Thanks McG. For some reason, it shows aligned perfectly for me, but good to have the text anyway. We'll find a connection here yet!


----------



## McG (5 Aug 2004)

Seems that it works for me now too.   ???


----------



## McG (5 Aug 2004)

Okay, I found a good example.  I've found a post that the spell checker will apply word-shift to every CF acronym.



			
				McG said:
			
		

> With the stand-down of Pioneer Platoons already started, will the Army be capable of providing sufficient Engineering support on operations?
> 
> To create a perspective on the issue, consider that a Pnr Pl was structured the same as a Fd Engr Tp and employed the same equipment.  Each Bde had 3 x Pnr Pl; the equivalent of a Fd Engr Sqn.  Each CER has two under-strength Fd Engr Sqns.  That means there is an effective reduction by 1/3 of the Field Engineering capability within each Bde.
> 
> ...


----------



## Mike Bobbitt (9 Aug 2004)

Ok, the software has been updated. Let me know if you see any new spell checker problems.


Thanks


----------



## Yard Ape (18 Aug 2004)

Mike Bobbitt said:
			
		

> Ok, the software has been updated. Let me know if you see any new spell checker problems.
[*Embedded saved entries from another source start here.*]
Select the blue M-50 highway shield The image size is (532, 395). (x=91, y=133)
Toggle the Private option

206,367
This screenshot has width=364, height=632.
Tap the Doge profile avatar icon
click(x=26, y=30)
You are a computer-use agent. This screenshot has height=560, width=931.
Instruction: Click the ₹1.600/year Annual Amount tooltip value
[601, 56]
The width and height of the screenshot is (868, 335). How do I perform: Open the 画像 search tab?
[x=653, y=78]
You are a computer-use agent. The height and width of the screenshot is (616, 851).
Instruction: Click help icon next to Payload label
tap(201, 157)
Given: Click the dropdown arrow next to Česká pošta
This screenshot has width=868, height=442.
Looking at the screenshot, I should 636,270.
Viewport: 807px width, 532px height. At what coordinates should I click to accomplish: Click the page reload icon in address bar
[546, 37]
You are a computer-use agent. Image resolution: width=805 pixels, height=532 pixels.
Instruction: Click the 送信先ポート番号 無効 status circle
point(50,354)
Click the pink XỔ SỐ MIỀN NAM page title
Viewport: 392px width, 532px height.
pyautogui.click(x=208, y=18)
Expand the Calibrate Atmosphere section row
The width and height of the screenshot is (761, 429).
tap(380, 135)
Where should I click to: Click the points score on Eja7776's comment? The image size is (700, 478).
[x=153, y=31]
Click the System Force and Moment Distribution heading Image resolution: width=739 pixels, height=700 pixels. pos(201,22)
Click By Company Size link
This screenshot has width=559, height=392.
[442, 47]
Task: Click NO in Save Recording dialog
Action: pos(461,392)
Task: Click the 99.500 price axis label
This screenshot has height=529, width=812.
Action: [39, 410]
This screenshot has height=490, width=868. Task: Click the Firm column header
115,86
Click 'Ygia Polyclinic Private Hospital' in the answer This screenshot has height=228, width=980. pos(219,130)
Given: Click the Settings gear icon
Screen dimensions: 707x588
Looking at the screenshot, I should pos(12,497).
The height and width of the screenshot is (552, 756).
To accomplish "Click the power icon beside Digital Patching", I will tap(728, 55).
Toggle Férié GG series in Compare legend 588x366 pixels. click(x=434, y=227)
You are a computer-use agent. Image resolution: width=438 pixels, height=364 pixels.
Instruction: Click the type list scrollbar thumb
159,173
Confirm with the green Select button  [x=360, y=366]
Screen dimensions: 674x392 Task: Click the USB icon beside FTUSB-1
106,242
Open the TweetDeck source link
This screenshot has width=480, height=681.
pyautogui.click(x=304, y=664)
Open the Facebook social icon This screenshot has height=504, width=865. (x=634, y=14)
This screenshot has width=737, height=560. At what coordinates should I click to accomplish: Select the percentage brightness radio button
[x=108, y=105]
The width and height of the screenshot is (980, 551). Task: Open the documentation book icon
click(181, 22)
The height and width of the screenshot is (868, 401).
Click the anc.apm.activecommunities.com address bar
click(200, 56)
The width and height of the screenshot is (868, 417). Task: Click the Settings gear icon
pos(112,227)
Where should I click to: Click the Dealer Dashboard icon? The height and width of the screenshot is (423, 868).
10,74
New look, but it just did the same old thing to me.  I forgot to save my text though.  (For that, I'll fall on my sword later)


----------



## George Wallace (10 Feb 2005)

2005 02 10

I notice that SPELL CHECK is doing some funny things this evening with numerous posts by different people.


GW


----------



## big bad john (10 Feb 2005)

I had the same problem tonight earlier.  I thought that it was my error.


----------



## Infanteer (10 Feb 2005)

For some reason, the spell checker sporadically corrects words, but puts the corrections a few spaces up - almost as if one had hit the insert button and typed it in.  It has been a problem for some time now but appears hard to nail down because it is sporadic.

Infanteer


----------



## big bad john (10 Feb 2005)

Thank you for checking on it.


----------



## big bad john (26 Feb 2005)

Used the spell check and recieved following message: An Error Has Occurred! 
strpos(): Offset not contained in string.


----------



## Mike Bobbitt (26 Feb 2005)

Very odd! I haven't seen that one yet... What were you posting when you saw the error?


----------



## big bad john (26 Feb 2005)

Modifying and then spell checking.  It happened twice.


----------



## Mike Bobbitt (26 Feb 2005)

I can't seem to reproduce it. What post were you editing?


----------



## big bad john (26 Feb 2005)

http://forums.army.ca/forums/threads/27189.new.html#new

Guinness ect..


----------



## Mike Bobbitt (26 Feb 2005)

Does it still do it for you? I can spell check your entries no problem...


----------



## Island Ryhno (26 Feb 2005)

That's a problem with your scripting (programming code string is corrupt) It's a Boolean (true, false error) I think, I'm a very amateur programmer and I have seen it before. Maybe some other good computer types can help! BTW  the spell check doesn't always work for me!


----------



## big bad john (26 Feb 2005)

When I tried for the third time it did not reoccur.  I just thought that you should know.


----------



## Infanteer (25 Mar 2005)

Mike, I think I've found the problem with the spell-checker error.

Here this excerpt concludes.